Call for contributions
EARTHLY ENGAGEMENTS: READING SARTRE AFTER THE HOLOCENE
Edited by Matthew C. Ally (City University of New York/BMCC) & Damon Boria (Franciscan Missionaries of Our Lady University)
We are soliciting contributions for a volume that will help rectify the to-date rare confluence between Sartre scholarship and the planetary socioecological crisis that is bringing about the end of the Holocene Epoch and ushering in a new epoch that geologists and earth system scientists have named the Anthropocene. Given a growing number of journal articles on the environmental dimensions and implications of Sartre’s philosophy, the publication of Matthew Ally’s Ecology and Existence: Bringing Sartre to the Water’s Edge, and a notable resurgence of interest in Sartre’s thought outside the Sartre scholarship community, the time is ripe for such a volume.
The central aim of the volume is to show how Sartre’s thought, within the multiple domains of his interest—philosophy, ethics, literature, psychology, politics, history, biography—provides uniquely valuable methodological and substantive resources, tools both heuristic and critical, to aid us in theorizing the Holocene-Anthropocene transition, and in developing our practical responses to the intermingled crises of planetary ecological degradation (climate disruption, biodiversity loss, deforestation, land-use change, ocean acidification, etc.) and global social disarray (wealth inequality, resource-driven conflict, population displacements and other environmental injustices, etc.). In keeping with Sartre’s orientation toward both intelligibility and engagement, contributions should aim, ideally, to advance both our understanding of and interventions in the great socioecological crisis of our time, and in ways that only insightful readers of Sartre are able to do.
The editors have secured ten contributions, from both established and emerging Sartre scholars. The first chapter of the volume will be a reprint of William L. McBride’s little-known 1991 essay, “Sartre and Problems in the Philosophy of Ecology,” with a “thirty-year update” written by McBride. Ronald Aronson will write a Forward. We are seeking roughly ten more contributions.

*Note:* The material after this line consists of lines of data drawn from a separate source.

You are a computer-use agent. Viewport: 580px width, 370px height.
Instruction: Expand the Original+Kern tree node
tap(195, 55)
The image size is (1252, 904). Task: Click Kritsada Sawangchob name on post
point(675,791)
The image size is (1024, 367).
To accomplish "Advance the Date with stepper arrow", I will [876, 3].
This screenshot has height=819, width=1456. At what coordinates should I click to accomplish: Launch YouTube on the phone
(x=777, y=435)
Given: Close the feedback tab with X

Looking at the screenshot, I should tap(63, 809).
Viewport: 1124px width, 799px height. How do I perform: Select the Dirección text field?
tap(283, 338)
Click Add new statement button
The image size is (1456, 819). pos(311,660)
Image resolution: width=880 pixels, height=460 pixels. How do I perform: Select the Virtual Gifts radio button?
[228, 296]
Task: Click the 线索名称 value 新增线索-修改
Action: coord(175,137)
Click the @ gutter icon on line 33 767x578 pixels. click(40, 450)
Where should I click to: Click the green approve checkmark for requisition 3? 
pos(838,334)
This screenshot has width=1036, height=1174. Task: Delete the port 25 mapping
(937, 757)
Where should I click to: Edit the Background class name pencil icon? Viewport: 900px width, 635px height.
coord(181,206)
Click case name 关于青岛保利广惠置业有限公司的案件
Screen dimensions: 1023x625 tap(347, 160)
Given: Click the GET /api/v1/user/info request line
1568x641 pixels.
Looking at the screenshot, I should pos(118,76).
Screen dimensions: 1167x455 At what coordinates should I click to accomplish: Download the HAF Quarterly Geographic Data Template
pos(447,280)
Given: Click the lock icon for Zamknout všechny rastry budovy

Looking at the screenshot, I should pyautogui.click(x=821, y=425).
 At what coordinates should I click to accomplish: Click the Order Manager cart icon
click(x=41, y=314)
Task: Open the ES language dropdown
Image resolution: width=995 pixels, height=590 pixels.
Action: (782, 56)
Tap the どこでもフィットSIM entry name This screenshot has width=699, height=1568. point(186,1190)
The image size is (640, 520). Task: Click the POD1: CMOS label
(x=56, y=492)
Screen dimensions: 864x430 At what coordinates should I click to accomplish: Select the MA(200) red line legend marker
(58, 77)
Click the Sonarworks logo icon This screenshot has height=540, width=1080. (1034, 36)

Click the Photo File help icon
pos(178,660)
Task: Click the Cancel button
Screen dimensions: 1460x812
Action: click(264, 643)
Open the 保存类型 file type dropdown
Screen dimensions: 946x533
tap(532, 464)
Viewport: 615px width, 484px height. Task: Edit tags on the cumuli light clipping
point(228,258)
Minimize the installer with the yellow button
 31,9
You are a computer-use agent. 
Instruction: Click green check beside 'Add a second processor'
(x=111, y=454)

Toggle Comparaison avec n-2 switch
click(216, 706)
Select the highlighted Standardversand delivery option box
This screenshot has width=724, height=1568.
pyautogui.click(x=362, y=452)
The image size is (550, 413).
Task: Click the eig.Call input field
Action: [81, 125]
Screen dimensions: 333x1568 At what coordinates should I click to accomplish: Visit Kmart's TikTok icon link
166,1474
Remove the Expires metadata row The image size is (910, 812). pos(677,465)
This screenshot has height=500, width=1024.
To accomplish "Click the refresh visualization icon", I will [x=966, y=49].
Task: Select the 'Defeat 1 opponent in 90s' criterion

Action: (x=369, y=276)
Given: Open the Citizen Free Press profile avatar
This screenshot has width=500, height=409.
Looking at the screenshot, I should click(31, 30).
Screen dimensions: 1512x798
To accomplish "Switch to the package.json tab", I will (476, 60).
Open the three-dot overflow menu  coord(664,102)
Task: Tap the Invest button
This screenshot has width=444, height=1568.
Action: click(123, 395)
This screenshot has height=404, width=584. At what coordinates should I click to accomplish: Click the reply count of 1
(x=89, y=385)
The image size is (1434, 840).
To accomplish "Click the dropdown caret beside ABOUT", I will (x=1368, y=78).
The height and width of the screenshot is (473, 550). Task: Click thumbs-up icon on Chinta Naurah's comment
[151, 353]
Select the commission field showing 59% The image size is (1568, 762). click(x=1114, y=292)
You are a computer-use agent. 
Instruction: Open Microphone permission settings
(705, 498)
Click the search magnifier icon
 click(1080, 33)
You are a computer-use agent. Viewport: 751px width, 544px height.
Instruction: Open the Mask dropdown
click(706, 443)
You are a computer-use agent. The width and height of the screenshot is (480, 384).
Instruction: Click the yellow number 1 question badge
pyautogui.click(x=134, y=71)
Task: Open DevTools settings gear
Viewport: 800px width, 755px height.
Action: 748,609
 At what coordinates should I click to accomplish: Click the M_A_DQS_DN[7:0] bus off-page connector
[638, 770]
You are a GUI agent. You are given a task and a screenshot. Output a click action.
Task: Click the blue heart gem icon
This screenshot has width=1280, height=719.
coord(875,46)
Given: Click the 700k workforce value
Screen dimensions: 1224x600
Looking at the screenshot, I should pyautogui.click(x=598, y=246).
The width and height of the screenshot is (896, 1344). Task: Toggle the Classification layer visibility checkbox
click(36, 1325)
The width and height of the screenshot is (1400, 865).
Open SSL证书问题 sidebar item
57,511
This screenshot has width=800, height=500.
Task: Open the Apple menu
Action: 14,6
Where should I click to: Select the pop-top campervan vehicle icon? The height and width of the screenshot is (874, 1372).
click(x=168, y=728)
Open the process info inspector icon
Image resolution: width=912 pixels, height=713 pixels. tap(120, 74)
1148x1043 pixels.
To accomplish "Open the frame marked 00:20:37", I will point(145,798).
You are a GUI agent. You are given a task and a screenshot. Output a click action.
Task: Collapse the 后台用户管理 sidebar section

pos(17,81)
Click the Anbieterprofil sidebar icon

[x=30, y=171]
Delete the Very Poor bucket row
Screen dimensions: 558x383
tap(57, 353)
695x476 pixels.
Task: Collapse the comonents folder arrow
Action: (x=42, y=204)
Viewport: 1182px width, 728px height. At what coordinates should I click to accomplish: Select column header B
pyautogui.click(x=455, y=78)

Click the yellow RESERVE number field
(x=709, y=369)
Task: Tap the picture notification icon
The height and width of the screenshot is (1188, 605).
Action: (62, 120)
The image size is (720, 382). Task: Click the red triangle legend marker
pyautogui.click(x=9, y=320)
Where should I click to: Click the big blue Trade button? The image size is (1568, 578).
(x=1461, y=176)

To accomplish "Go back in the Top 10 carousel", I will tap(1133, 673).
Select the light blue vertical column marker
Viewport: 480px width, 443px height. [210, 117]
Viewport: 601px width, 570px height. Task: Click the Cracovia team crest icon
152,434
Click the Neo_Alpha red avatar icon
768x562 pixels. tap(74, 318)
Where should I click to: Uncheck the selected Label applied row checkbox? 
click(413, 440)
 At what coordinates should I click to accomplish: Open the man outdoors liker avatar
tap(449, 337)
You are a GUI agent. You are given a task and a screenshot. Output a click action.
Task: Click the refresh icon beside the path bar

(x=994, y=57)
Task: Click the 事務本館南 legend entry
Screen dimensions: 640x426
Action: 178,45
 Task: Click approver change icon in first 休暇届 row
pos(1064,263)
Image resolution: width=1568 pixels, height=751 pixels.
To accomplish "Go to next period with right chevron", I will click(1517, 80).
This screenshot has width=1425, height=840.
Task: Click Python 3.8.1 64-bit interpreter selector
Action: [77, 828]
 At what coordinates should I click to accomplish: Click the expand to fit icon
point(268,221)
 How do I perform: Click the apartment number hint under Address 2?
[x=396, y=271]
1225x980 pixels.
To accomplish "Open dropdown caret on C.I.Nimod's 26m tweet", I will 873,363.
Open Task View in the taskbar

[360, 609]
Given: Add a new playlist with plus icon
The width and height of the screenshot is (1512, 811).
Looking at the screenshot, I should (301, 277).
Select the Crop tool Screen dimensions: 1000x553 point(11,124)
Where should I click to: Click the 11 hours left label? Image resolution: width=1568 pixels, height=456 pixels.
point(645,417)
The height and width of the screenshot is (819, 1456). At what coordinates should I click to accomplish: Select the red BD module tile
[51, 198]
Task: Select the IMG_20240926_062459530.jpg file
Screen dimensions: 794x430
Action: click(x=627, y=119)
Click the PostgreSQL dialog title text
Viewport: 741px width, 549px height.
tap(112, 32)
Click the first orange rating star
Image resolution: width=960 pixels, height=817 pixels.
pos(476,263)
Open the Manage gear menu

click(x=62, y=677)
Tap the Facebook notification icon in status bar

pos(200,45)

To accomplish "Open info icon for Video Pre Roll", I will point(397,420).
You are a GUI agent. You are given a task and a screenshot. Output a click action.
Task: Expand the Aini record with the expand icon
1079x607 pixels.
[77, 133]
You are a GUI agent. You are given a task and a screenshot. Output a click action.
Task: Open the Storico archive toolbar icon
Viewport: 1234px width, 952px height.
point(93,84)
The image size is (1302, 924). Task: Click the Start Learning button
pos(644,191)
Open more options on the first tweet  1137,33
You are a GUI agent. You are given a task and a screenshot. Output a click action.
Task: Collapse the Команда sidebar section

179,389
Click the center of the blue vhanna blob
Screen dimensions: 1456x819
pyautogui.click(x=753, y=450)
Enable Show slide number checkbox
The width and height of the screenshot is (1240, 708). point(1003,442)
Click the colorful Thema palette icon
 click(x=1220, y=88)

We encourage articles in connection to any and all dimensions of Sartre’s oeuvre and to Sartrean thought more generally, and are especially interested in connections to phenomenology, dialectics, literature and literary criticism, existential psychology, black existentialism, feminism, and post-colonial theory.
To submit for consideration, please send a working title and abstract (300-500 words), including an institutional affiliation (if any) and a brief author bio (50-75 words), to mally [at] bmcc.cuny.edu and damon.boria [at] franu.edu.
The deadline for abstracts is 15 October 2018. Completed drafts (3,000-7,000 words) for accepted contributions will be due in spring/summer of 2019.